▶ WHAT YOU WILL DO
What you return should be the complete listing, unchanged, with no pictures in it.

▶ DATA SHOWN
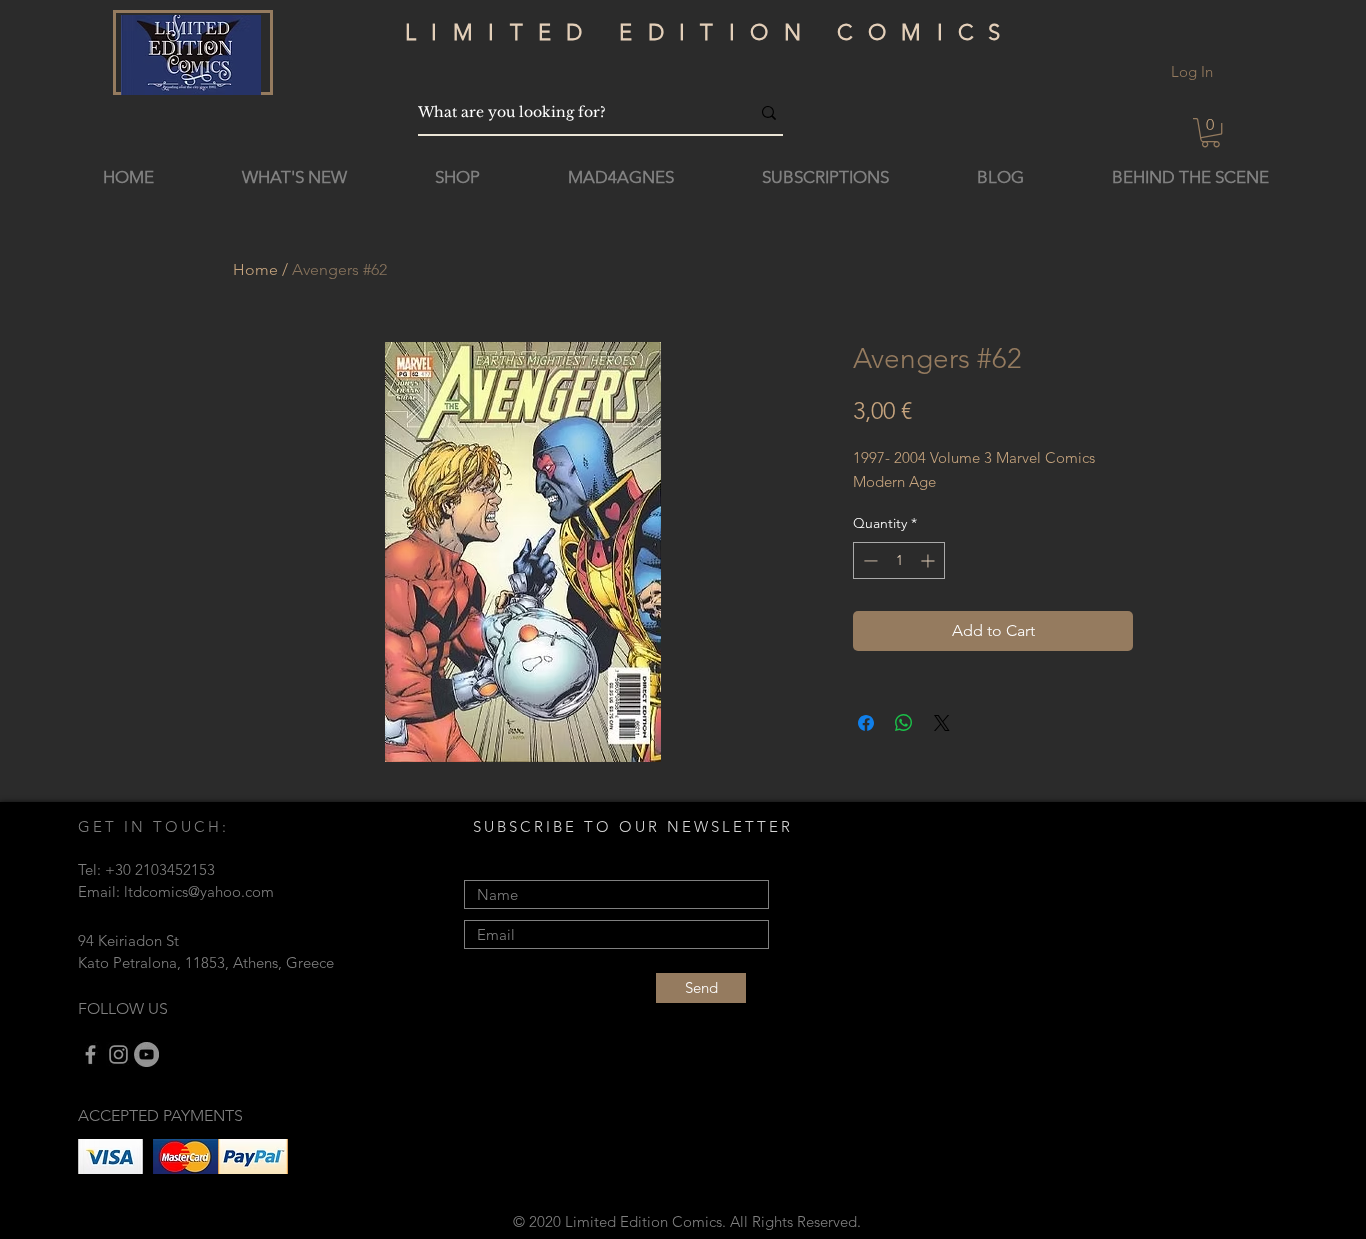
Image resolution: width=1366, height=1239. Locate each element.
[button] (1210, 132)
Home (255, 269)
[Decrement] (868, 560)
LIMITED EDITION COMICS (710, 32)
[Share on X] (942, 723)
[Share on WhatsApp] (904, 723)
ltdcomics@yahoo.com (199, 891)
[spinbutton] (899, 560)
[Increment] (929, 560)
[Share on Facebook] (866, 723)
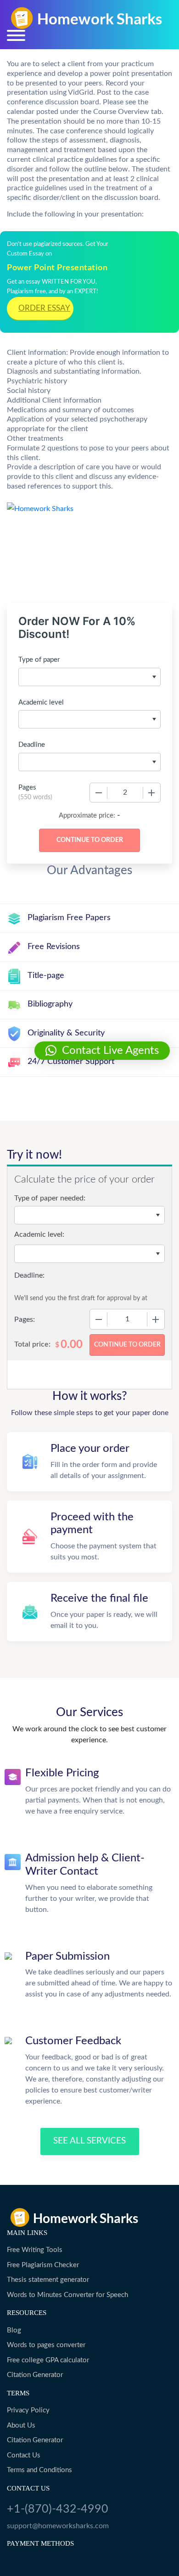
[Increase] (151, 793)
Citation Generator (35, 2374)
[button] (102, 1050)
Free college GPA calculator (48, 2360)
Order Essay (44, 308)
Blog (14, 2330)
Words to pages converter (46, 2345)
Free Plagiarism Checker (43, 2265)
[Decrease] (98, 793)
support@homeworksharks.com (58, 2526)
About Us (21, 2425)
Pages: (24, 1319)
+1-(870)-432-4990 (57, 2509)
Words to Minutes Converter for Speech (67, 2295)
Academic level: (39, 1234)
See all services (89, 2141)
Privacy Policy (28, 2410)
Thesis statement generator (48, 2279)
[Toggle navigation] (16, 35)
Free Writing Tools (34, 2249)
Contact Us (23, 2455)
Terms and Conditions (39, 2470)
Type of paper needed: (49, 1198)
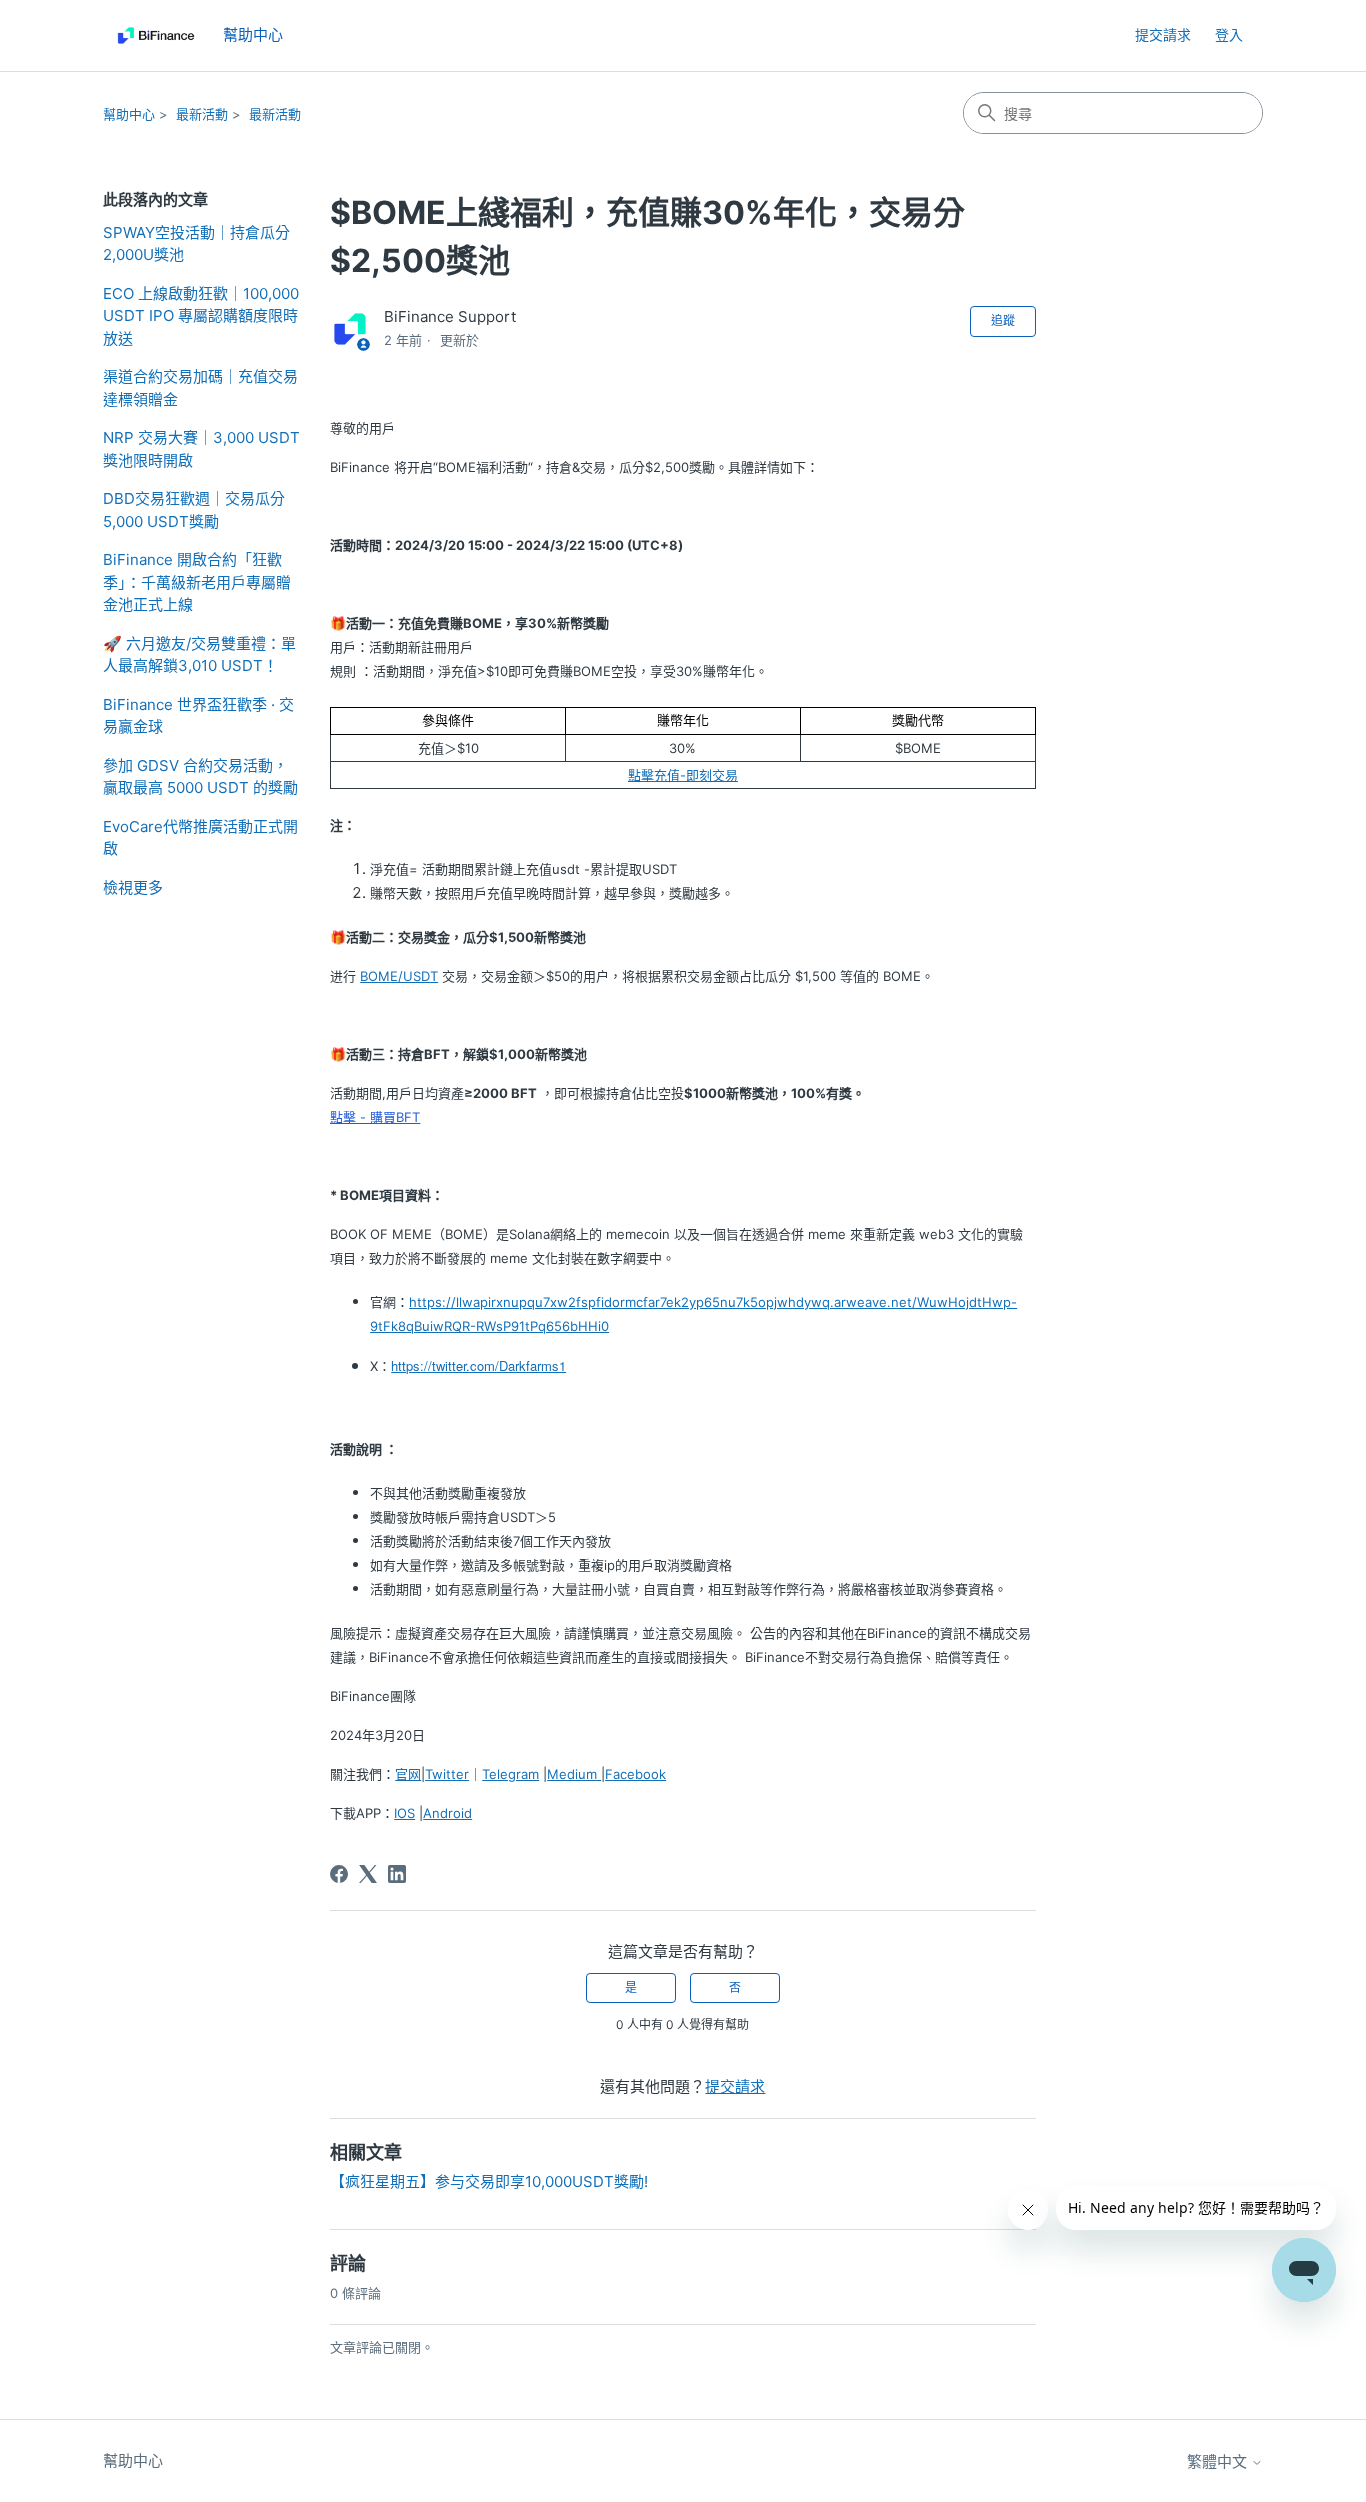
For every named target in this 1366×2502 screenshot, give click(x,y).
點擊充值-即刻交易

▶ RESULT FOR THIS EXERCISE
Image resolution: width=1366, height=1239. Locate each element.
[button] (1210, 132)
Home (255, 269)
[Decrement] (868, 560)
LIMITED EDITION COMICS (710, 32)
[Share on X] (942, 723)
[Share on WhatsApp] (904, 723)
ltdcomics@yahoo.com (199, 891)
[spinbutton] (899, 560)
[Increment] (929, 560)
[Share on Facebook] (866, 723)
[Increase] (151, 793)
Citation Generator (35, 2374)
[button] (102, 1050)
Free college GPA calculator (48, 2360)
Order Essay (44, 308)
Blog (14, 2330)
Words to pages converter (46, 2345)
Free Plagiarism Checker (43, 2265)
[Decrease] (98, 793)
support@homeworksharks.com (58, 2526)
About Us (21, 2425)
Pages: (24, 1319)
+1-(870)-432-4990 (57, 2509)
Words to Minutes Converter for Speech (67, 2295)
Academic level: (39, 1234)
See all services (89, 2141)
Privacy Policy (28, 2410)
Thesis statement generator (48, 2279)
[Toggle navigation] (16, 35)
Free Writing Tools (34, 2249)
Contact Us (23, 2455)
Terms and Conditions (39, 2470)
Type of paper needed: (49, 1198)
For every named target in this 1366×2502 screenshot, give click(x,y).
點擊充值-即刻交易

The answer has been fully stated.